When news reaches the Southold settlement that Captain Jeremy Horton's ship has crashed off the coast of Barbados, his devastated family and friends gravely accept the report of his death. But Patience Terry has waited and prayed for years that Jeremy would eventually return and make her his wife, and can't bring herself to believe that Jeremy has actually died. In a twist that no one-- except Patience-- expected, a British Naval gunship rescues Jeremy from the ocean and returns him to New England the very day of his memorial service.

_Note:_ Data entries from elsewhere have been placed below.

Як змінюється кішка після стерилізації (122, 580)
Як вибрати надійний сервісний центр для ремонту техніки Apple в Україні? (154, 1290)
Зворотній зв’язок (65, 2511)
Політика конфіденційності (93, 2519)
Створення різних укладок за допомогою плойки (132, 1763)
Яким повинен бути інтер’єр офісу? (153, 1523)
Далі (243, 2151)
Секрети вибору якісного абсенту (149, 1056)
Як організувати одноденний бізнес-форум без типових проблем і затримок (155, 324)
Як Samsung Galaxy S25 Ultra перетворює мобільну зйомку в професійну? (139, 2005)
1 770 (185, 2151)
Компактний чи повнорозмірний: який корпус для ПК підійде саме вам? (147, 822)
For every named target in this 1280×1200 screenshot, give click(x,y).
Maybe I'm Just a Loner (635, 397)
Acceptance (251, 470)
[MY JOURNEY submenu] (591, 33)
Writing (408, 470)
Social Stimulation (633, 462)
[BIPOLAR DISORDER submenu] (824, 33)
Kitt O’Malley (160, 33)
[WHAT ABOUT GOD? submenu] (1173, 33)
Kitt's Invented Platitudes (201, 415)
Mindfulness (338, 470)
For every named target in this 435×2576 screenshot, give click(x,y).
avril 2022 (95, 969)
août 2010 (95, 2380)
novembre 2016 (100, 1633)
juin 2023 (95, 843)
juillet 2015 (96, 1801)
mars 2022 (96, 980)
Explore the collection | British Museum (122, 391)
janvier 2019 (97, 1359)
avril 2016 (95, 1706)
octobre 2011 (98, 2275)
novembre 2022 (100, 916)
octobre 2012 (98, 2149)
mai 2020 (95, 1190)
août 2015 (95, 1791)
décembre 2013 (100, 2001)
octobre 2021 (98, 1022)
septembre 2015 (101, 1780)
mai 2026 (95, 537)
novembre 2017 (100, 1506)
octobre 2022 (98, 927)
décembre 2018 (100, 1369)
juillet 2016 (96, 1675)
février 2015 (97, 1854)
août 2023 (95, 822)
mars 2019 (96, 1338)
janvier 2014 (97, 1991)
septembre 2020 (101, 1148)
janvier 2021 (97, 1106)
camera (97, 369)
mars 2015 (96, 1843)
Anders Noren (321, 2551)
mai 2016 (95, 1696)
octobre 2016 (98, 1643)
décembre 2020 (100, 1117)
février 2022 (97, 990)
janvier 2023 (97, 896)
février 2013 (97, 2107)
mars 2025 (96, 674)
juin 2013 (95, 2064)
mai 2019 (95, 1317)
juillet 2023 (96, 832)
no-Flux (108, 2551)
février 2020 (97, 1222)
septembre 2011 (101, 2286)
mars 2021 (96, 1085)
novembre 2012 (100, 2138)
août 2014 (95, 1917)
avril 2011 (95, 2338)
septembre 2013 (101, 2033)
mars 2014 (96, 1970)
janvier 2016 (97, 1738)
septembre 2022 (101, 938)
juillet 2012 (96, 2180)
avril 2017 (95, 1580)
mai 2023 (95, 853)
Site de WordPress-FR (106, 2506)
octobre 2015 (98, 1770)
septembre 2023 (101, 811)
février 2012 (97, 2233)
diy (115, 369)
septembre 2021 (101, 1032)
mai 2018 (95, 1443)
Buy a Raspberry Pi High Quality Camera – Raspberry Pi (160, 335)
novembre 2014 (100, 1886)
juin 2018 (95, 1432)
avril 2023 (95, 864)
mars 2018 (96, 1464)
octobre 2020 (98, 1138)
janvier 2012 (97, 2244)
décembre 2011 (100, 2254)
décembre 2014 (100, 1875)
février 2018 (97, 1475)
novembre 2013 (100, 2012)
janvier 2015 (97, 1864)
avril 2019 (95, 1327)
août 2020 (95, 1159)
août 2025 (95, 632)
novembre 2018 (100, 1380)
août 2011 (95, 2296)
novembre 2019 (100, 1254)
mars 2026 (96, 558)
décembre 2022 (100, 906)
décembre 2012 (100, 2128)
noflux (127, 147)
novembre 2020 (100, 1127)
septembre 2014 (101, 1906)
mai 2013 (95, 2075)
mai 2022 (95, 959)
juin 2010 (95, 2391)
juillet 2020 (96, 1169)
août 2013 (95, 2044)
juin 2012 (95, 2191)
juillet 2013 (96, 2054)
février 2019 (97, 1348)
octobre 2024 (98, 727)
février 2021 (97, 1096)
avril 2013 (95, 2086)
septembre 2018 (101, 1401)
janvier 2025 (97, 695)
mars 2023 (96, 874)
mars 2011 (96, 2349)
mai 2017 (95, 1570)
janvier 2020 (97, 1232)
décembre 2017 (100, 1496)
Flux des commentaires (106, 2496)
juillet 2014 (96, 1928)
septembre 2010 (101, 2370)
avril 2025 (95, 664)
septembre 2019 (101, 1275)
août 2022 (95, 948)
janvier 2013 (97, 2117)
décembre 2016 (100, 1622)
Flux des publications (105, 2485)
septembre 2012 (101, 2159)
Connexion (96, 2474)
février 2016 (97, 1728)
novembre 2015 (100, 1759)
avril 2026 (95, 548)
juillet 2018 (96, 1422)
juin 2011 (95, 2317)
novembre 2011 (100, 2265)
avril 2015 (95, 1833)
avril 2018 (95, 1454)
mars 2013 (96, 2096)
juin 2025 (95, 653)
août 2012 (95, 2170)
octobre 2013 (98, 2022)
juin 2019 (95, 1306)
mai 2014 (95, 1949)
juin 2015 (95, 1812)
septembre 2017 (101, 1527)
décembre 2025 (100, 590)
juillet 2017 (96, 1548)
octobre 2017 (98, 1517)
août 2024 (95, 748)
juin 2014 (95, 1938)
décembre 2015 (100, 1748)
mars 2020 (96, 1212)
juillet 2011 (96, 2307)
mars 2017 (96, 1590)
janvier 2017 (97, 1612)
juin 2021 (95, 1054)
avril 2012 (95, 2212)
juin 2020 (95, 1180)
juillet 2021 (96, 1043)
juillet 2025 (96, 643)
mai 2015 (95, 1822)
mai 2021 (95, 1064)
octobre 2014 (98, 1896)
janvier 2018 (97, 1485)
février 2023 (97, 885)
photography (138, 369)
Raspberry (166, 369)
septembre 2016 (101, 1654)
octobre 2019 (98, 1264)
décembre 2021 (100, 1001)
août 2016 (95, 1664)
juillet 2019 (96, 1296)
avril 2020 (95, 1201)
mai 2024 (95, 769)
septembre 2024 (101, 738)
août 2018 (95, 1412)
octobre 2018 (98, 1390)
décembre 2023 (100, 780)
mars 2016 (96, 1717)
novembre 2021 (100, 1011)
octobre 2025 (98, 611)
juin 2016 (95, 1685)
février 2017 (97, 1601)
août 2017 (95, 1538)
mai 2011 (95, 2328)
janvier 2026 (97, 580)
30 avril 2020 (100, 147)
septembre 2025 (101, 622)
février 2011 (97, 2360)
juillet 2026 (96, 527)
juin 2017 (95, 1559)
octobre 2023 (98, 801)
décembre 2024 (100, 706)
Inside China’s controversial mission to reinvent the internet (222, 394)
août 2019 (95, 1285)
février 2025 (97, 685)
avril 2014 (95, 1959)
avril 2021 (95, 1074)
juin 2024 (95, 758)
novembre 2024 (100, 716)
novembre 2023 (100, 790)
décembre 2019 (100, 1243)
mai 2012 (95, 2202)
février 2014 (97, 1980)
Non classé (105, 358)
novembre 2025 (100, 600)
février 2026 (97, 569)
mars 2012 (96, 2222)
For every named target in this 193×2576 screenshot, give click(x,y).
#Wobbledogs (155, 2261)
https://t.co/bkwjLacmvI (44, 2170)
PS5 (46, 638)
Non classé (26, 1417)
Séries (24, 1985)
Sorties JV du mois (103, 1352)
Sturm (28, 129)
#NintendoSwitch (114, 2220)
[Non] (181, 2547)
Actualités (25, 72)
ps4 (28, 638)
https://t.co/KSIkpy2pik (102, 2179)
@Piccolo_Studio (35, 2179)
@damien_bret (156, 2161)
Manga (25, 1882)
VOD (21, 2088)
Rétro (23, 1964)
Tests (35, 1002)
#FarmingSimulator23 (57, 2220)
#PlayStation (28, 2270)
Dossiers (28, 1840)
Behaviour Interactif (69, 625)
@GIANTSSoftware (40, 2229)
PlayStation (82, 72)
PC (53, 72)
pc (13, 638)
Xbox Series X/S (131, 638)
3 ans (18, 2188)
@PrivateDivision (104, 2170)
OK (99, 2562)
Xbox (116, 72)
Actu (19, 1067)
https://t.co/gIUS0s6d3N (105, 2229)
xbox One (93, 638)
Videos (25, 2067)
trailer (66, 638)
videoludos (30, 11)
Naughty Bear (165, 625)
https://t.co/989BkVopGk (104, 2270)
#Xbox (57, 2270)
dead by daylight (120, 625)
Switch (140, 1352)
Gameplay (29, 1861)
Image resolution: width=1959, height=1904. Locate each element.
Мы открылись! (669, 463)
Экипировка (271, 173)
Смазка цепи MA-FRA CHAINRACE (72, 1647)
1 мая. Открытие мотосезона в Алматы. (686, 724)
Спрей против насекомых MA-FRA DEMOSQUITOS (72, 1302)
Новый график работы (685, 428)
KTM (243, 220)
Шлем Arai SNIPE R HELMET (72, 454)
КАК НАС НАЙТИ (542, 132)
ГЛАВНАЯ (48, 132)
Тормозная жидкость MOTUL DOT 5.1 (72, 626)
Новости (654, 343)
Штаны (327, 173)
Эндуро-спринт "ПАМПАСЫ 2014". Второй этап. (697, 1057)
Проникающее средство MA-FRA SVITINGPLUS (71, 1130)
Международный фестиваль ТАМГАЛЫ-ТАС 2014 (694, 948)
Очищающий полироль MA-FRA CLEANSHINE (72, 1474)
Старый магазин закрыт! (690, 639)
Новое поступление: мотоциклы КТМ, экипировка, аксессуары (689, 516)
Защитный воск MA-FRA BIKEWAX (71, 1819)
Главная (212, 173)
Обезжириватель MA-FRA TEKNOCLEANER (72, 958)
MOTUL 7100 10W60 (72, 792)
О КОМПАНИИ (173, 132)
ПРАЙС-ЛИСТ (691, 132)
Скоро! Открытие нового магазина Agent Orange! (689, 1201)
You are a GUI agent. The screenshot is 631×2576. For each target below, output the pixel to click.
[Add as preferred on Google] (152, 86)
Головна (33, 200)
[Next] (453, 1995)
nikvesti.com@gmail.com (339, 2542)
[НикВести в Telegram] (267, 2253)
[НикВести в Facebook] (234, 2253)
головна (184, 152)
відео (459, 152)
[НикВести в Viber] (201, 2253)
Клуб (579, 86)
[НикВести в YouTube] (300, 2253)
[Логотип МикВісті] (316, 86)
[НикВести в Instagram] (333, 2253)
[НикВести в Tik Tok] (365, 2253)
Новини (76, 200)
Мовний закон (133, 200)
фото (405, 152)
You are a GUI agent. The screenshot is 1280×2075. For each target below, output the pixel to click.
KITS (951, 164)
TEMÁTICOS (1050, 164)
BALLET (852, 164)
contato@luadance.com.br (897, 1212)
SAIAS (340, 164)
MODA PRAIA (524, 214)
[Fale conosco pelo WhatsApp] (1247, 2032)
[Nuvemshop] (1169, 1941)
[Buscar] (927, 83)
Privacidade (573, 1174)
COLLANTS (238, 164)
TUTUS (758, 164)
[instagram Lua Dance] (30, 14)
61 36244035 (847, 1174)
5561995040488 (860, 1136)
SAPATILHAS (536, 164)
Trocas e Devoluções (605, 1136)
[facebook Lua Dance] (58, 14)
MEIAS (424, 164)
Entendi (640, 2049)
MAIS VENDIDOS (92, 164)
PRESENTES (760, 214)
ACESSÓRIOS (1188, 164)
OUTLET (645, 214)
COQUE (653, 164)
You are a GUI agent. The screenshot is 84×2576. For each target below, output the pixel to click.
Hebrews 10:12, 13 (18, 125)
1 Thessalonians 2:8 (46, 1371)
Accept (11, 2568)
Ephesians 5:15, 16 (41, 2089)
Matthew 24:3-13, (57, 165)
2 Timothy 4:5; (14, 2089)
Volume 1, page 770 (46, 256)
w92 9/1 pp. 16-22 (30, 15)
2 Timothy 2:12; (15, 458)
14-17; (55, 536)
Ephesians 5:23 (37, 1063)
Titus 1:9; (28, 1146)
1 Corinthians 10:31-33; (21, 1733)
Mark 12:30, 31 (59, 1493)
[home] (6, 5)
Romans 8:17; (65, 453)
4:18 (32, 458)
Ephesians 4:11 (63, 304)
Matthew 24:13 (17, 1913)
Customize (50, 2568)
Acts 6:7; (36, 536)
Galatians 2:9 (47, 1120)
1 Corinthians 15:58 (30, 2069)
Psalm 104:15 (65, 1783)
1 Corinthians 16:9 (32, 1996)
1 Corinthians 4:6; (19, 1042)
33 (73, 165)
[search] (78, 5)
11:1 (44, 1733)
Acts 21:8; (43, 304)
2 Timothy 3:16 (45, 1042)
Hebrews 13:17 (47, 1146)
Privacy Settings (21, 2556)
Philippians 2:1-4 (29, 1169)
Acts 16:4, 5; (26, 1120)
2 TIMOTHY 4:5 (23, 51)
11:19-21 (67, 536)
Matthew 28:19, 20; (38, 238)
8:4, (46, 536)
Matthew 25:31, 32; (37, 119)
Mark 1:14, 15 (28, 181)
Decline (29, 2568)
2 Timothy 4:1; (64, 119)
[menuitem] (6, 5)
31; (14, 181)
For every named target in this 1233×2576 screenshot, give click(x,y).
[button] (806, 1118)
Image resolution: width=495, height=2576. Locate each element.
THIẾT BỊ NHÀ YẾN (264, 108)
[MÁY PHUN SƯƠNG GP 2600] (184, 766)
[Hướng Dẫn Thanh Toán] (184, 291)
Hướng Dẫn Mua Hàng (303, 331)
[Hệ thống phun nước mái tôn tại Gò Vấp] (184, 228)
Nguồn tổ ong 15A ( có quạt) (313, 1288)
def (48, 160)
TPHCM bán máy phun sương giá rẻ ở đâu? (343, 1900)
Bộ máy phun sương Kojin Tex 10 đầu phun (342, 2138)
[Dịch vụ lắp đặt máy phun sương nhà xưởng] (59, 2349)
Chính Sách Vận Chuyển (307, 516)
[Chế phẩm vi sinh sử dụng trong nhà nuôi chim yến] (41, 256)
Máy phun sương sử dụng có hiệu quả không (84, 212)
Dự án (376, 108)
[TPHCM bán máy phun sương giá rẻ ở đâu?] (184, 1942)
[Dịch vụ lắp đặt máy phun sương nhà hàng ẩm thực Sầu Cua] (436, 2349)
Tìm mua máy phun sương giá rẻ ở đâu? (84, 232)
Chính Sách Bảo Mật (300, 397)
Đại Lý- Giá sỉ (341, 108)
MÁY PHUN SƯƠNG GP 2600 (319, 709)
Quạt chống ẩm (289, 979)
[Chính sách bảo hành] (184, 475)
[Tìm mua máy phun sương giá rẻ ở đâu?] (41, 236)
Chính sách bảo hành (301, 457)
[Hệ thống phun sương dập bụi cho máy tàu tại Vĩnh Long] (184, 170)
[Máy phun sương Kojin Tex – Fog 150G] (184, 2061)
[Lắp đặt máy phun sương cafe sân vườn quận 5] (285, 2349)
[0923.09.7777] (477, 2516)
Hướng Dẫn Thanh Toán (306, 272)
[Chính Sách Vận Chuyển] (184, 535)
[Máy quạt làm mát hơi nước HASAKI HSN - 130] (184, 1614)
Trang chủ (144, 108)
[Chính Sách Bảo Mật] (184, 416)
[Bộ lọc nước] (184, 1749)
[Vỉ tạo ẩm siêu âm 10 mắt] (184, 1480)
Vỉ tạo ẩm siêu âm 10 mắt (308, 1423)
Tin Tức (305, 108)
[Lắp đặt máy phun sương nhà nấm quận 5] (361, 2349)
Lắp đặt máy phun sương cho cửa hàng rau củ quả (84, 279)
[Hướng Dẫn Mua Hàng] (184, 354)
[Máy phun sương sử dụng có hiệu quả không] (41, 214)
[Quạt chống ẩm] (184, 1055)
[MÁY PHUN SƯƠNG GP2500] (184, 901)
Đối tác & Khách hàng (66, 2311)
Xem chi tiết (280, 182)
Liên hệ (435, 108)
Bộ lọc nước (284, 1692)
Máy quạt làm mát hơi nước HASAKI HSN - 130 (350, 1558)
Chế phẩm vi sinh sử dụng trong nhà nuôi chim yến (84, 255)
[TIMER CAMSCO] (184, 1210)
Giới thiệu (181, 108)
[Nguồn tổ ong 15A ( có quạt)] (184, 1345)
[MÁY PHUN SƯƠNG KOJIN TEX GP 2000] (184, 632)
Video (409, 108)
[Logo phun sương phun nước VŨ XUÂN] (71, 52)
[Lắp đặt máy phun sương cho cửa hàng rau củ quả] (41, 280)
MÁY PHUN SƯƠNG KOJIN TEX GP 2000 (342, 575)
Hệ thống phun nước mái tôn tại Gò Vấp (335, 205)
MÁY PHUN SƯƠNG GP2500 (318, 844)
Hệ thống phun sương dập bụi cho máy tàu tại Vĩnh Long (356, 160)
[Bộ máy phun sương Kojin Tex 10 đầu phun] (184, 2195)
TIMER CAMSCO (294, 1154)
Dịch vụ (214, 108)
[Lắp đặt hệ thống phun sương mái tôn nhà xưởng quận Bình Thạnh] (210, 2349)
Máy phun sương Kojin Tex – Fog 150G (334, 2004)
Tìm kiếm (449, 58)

Without a ship to command, Jeremy finally seems ready to move home and settle down with the woman who has waited for him for so long. Jeremy believes God has spared him for a particular reason, but can't seem to find contentment among the friends and family he has always loved. Will Jeremy's reluctance to plan their wedding, and the delays he constantly produces finally force Patience to give up on her dreams?
In To Follow Her Heart, Rebecca DeMarino concludes her Southold Chronicles series based on her own ninth great-grandmother's story. DeMarino includes truly fascinating historical details and vividly portrays life in the New England of the 1660s. While intriguing, the novel does not stand well on its own. The relationships between the large cast of characters are well developed, but difficult to understand without having read the series' previous 2 novels.
Jeremy's reluctance to actually marry the woman he professes to have loved for years is truly aggravating, and the reader can't help but feel deeply for poor Patience. Unfortunately, DeMarino never sufficiently explains his reluctance-- at least in this novel-- which makes it difficult to root for Jeremy as a romantic lead. His status as a dashing and dreamy ship captain just couldn't quite make up for his infuriating inconstancy. This reader was ready for Patience to kick him to the curb and move on.
That said, the story of Jeremy's brother Barnabas and his wife Mary is beautiful and compelling. As the subjects of A Place in His Heart, they surely make for a much more satisfying story. Additionally, perhaps knowing more about Jeremy's history would help explain his otherwise frustrating behavior. The conclusion, then, is that the Southold Chronicles is most likely only worth reading as a set.
I received this book for free from the publisher in exchange for an honest review.